Concerning my test on the reported slowness of creating an agent:

  1. the slowness report for the agent constructor was wrong. That is always very fast. The problem was that my async newAgent function also included a configure, AND an optional call to 'await agent.meta'. My test had not turned off the request for the IAgentMeta, and this is what was taking the unexpected time.
  2. ... in fact, I discovered that on my slowish (but really cheap) ec2 instance (m3.medium, one virtual cpu which can actually be shared with other customers), my very first call to 'await agent.meta' was taking anywhere from 20 to 40 seconds! After that, I assume it gets a lot faster because of V8 warmup of functions
  3. but also, I discovered that agent.close(), which I had forgotten to measure in my previous tests, was indeed prohibitively slow.

noting that generally there are two simultaneous scrape sessions sharing the same 1 cpu m3.medium, here is a sampling of wallclock times

millis (total, new agent, close agent, goto, eval) = (16778, 0, 4292, 6501, 2246) for url: https://twitter.com/nimishdubey/status/1278289269648285696
millis (total, new agent, close agent, goto, eval) = (34332, 1, 1483, 9819, 4476) for url: https://www.bloomberg.com/news/articles/2020-06-30/apple-cancels-arcade-games-in-strategy-shift-to-keep-subscribers
millis (total, new agent, close agent, goto, eval) = (6458, 0, 1916, 3462, 957) for url: https://www.bbc.co.uk/news/magazine-36321692
millis (total, new agent, close agent, goto, eval) = (13406, 0, 2068, 7674, 3432) for url: https://techpoint.africa/2020/01/13/check-your-nin-with-a-ussd-code/

NOTE: the goto time is the actual call to agent.goto, plus the call to agent.activeTab.waitForLoad, plus the call to my custom plugin function to wait an additional time for all the iframes up to two levels to load. And the eval time is the time to do my scraping of html and stylesheets from the main frame and other iframes.

andynuss commented 3 years ago

In other words, the agent.close() is slow enough that it will make sense to re-use the same agent for successive request urls as I talked about above. But I noticed that you mentioned the importance for some sites to do something even stronger than re-use an agent for say 20 consecutive scrapes. That somehow I need to ensure that when I scrape medium.com or guardian.com, I somehow keep cookies and local and idb storage accumulating from the last scrape I did for that domain.

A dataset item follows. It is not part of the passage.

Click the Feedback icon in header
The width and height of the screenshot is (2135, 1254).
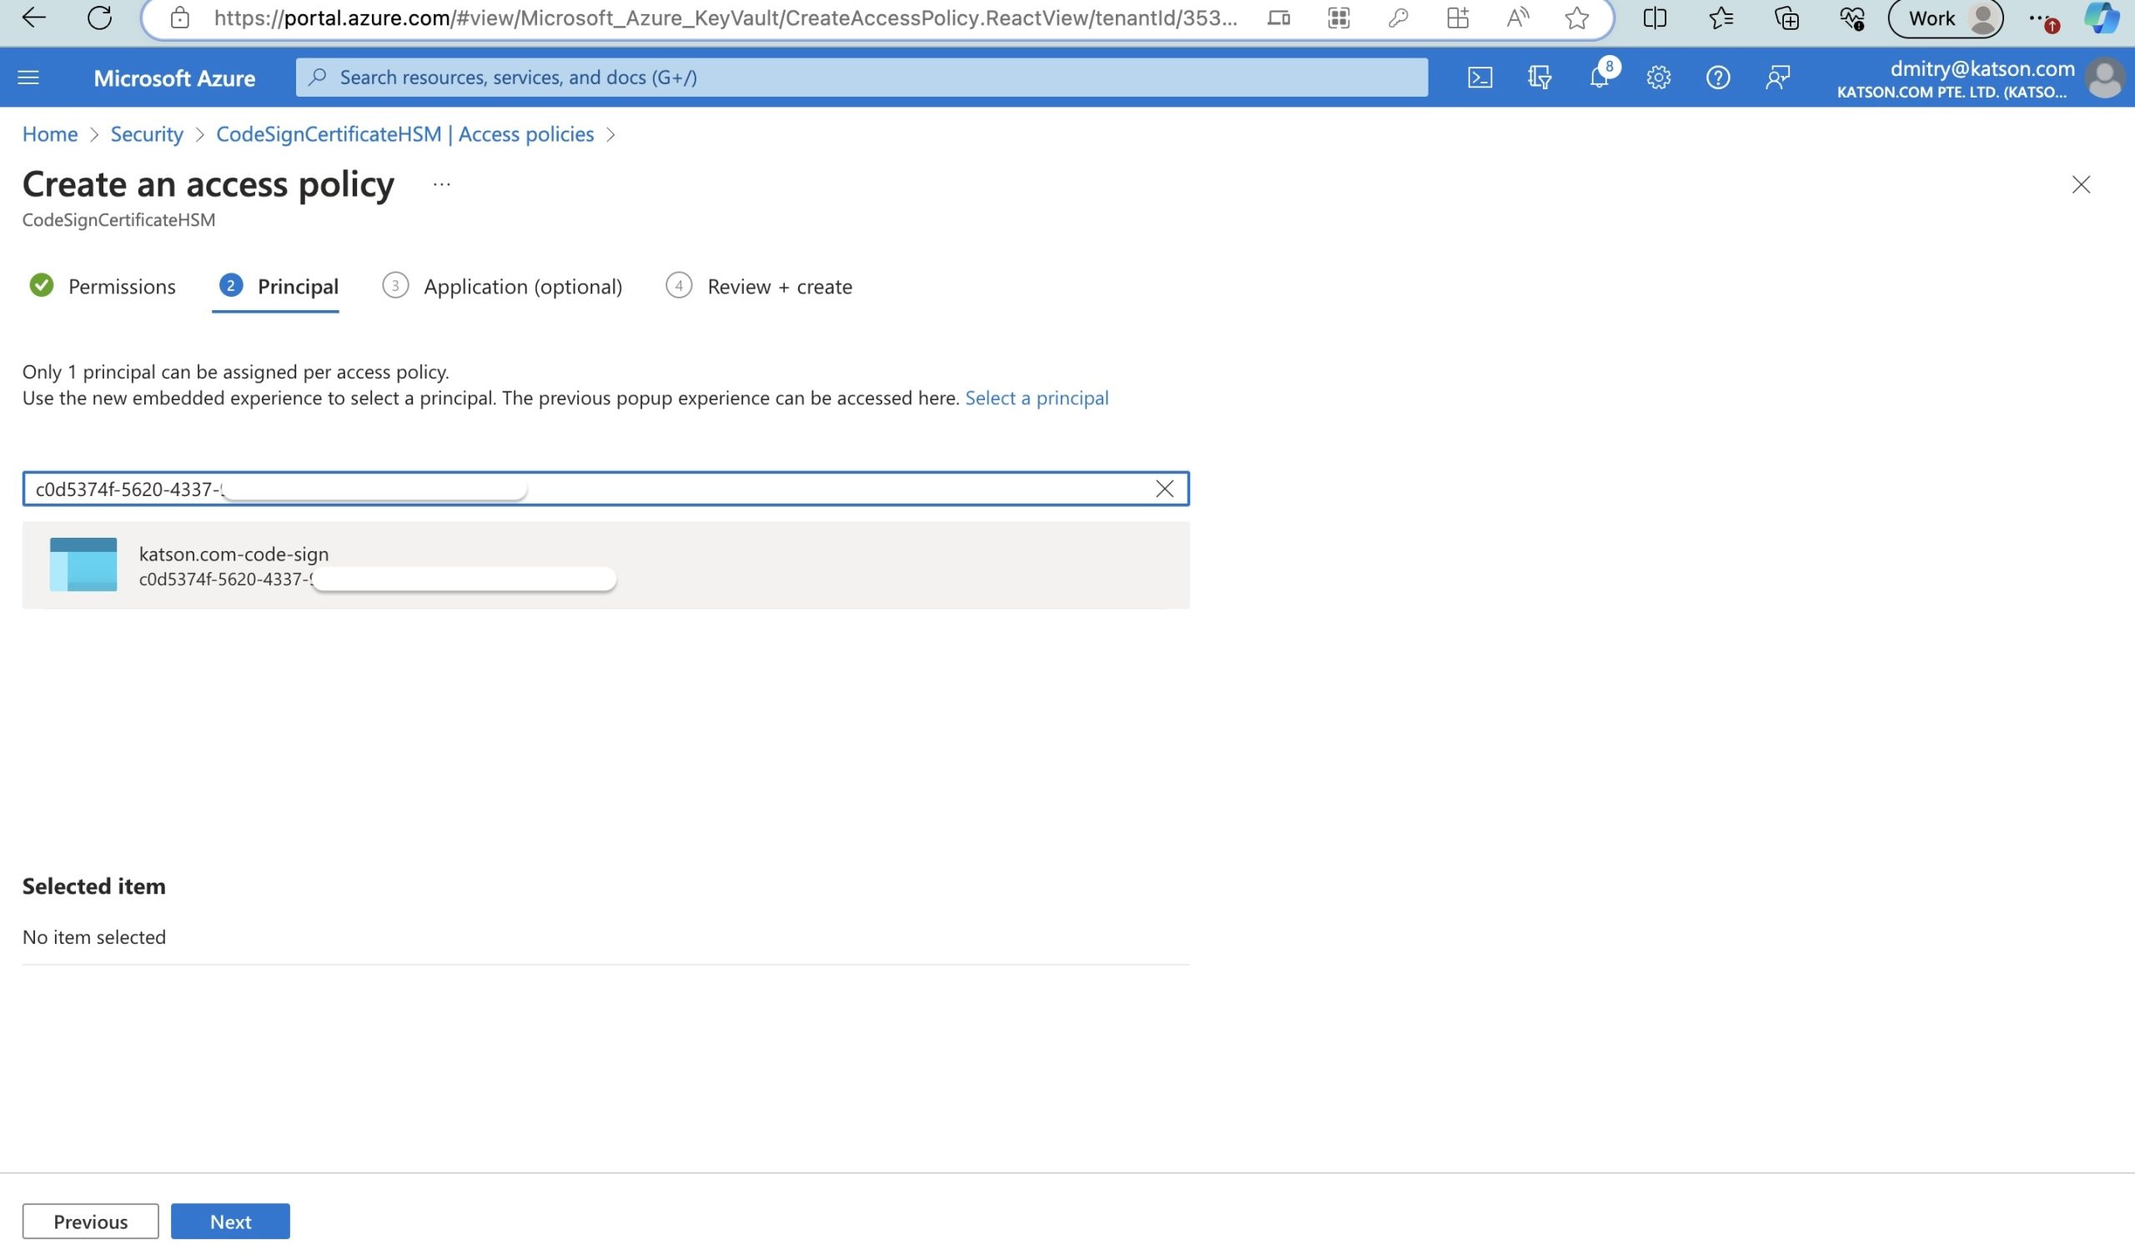(x=1777, y=78)
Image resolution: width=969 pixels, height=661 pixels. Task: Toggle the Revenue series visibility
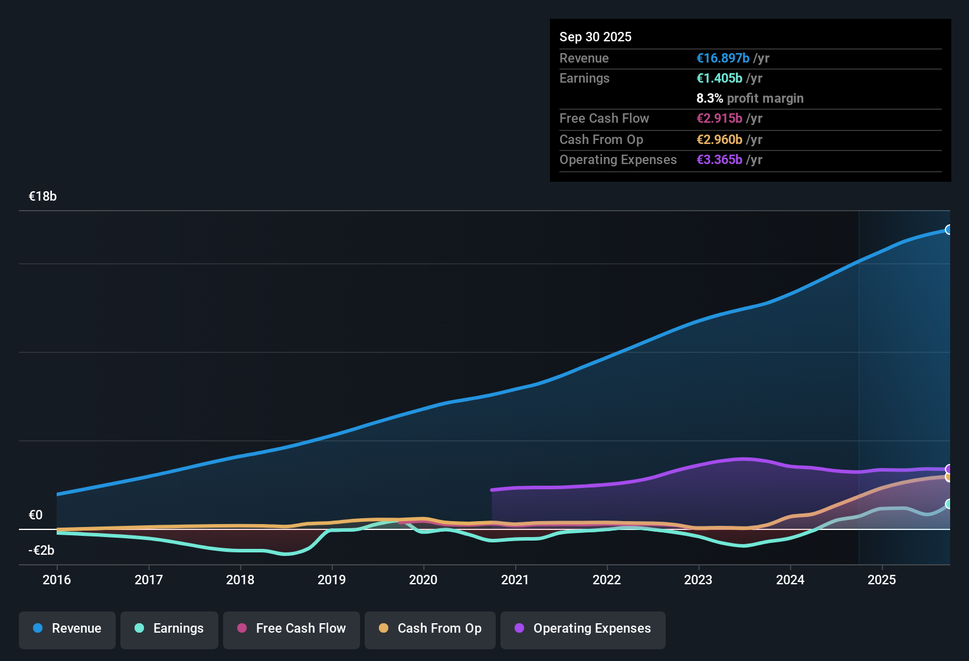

The problem is, a given ec2 instance may only scrape 300 total urls before being rotated. And in this issue, I was talking about rotating an "agent" after just 20 scrapes. I guess I can figure out some way to load and save profiles from my own central server, but how exactly do I apply a given saved profile to a newly opened agent? And how do I save a profile for an agent, and then for a different url, load a different profile? It looks like this going to force me to this model: create a new agent, apply a saved profile for this domain, scrape, get a snapshot of the profile after the scrape and save to server, and then close the agent. That will probably make the lifecycle part of the scrape pretty expensive in comparison to the goto/load time + the page eval time.